Spain Will Need Seven Years Of Adjustments To Return To Pre-Covid Debt Level


Returning to the pre-crisis public debt scenario requires seven years and an adjustment of 9 points of GDP of the primary deficit . It is a more than demanding scenario taking into account the current situation of public accounts, the possible medium-term scenario of tightening monetary policy if inflationary pressures continue to rise and the huge accumulation of debt of more than 30 points of GDP that It will weigh down the growth of the economy if it does not stop, first, its growth and, later, it begins to pay off debt in an accelerated way.

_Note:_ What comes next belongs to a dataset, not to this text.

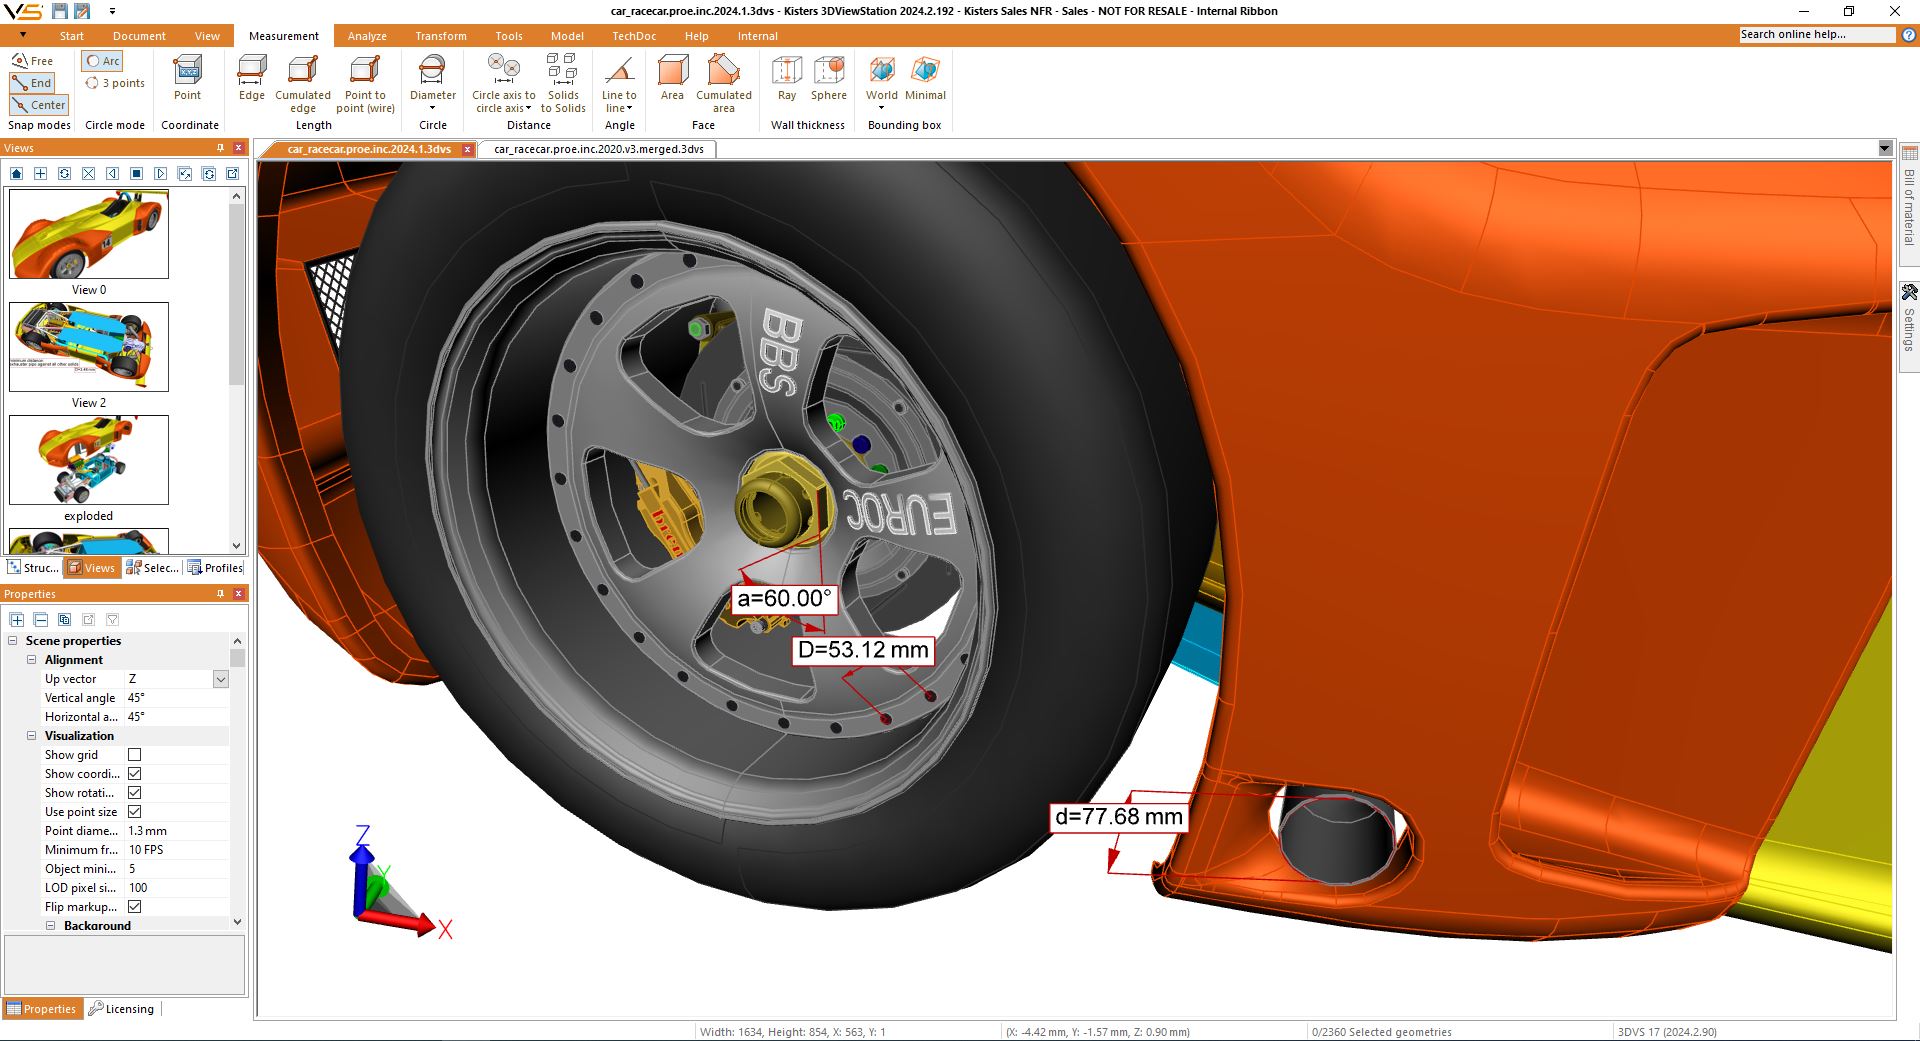Click the Minimal bounding box icon
Viewport: 1920px width, 1041px height.
click(x=925, y=79)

Taking into account the current macroeconomic scenario and that of the next few years until 2026 estimated by the International Monetary Fund (IMF), the most feasible and directly controllable path by fiscal policy to reduce public debt is to achieve a primary surplus of 2% of the GDP as of 2026 , so that in 2028 26 points of debt GDP have been amortized, reverting the ratio to the level it reached in the first quarter of 2020.

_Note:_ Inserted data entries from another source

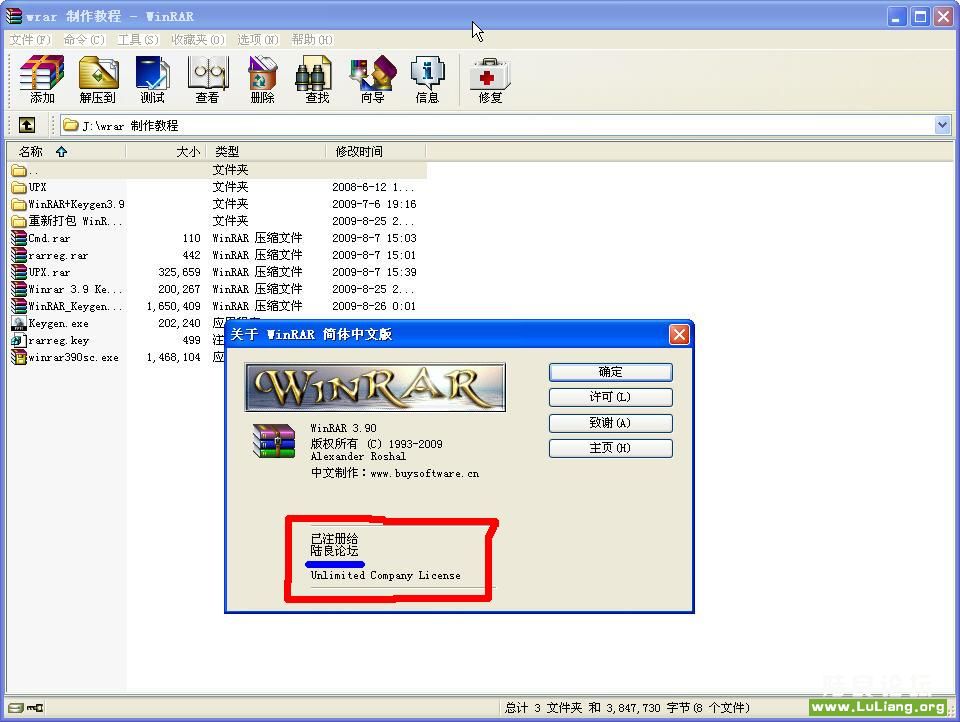Open the 文件(F) menu
This screenshot has width=960, height=722.
pyautogui.click(x=29, y=39)
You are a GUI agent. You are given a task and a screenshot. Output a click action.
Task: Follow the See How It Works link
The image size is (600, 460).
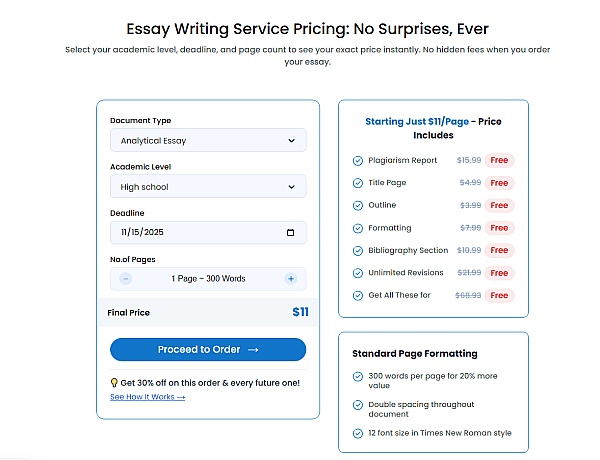point(148,397)
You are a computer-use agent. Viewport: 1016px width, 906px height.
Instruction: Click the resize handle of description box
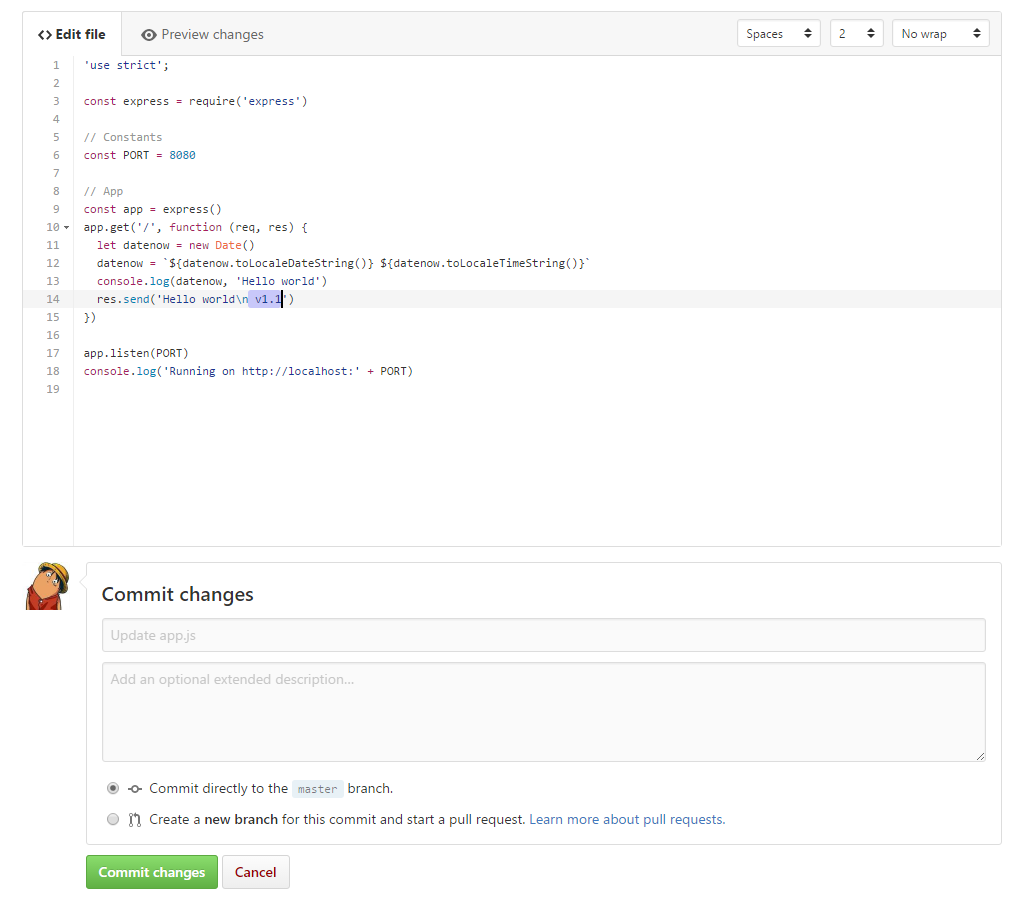click(x=980, y=756)
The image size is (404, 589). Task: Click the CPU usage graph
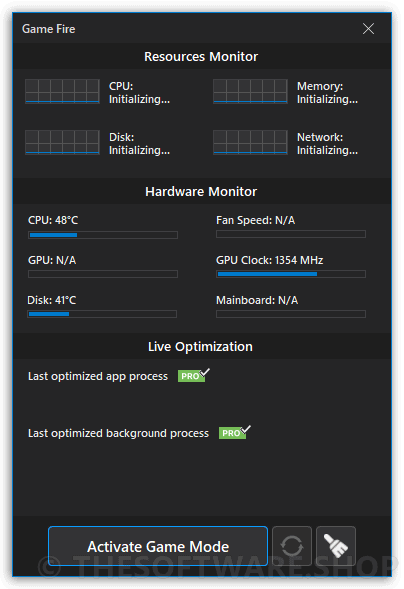tap(62, 91)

There would even be four more points of GDP to return to the level of the fourth quarter of 2019, last normal data.

Based on the fact that the fiscal rules in the Eurozone will recover in 2023 and with the monetary and financial constraints, it is urgent that the First Vice President, Nadia Calviño, design a credible budgetary consolidation plan internally, but especially towards the International investors who, despite having been displaced by the enormous weight of the European Central Bank (ECB), will regain prominence in the coming years.

To avoid a crisis of confidence over sovereign debt (with explosive growth and tolerance thresholds between 90% and 100% of GDP exceeded), it is necessary to design a policy that, in the first place, manages to stop the growth of the ratio of debt over GDP and, secondly, to begin to repay debt that has arisen temporarily due to the crisis and with the favorable effect of the non-refundable transfers that the EU will foreseeably make to Spain as of this year, although a rate much lower than that budgeted in 2021 (27,000 million).

Regarding the rest of the factors that determine the growth of public debt (inflation, real interest rates, economic growth), the Government has less capacity to influence, although it can take measures that favor growth, such as strengthening the capacity of debt repayment.

The inheritance of past years of fiscal indiscipline (the deficit objectives were never strictly met neither under the governments of the PP nor the first of Pedro Sánchez) now weigh as a lost time to have cleaned up public accounts in the face of the pandemic.

The role of the CPI in public debt
The reappearance of inflation is not good news for the Spanish economy … except for the public sector. An inflation process in the coming years reaching 2.5% in 2022 and 3% in 2023 would significantly ease the effort by the Government to reduce public debt. Specifically, the effort that would have to be made would be halved until 2026, assuming a milder scenario of reducing the primary deficit.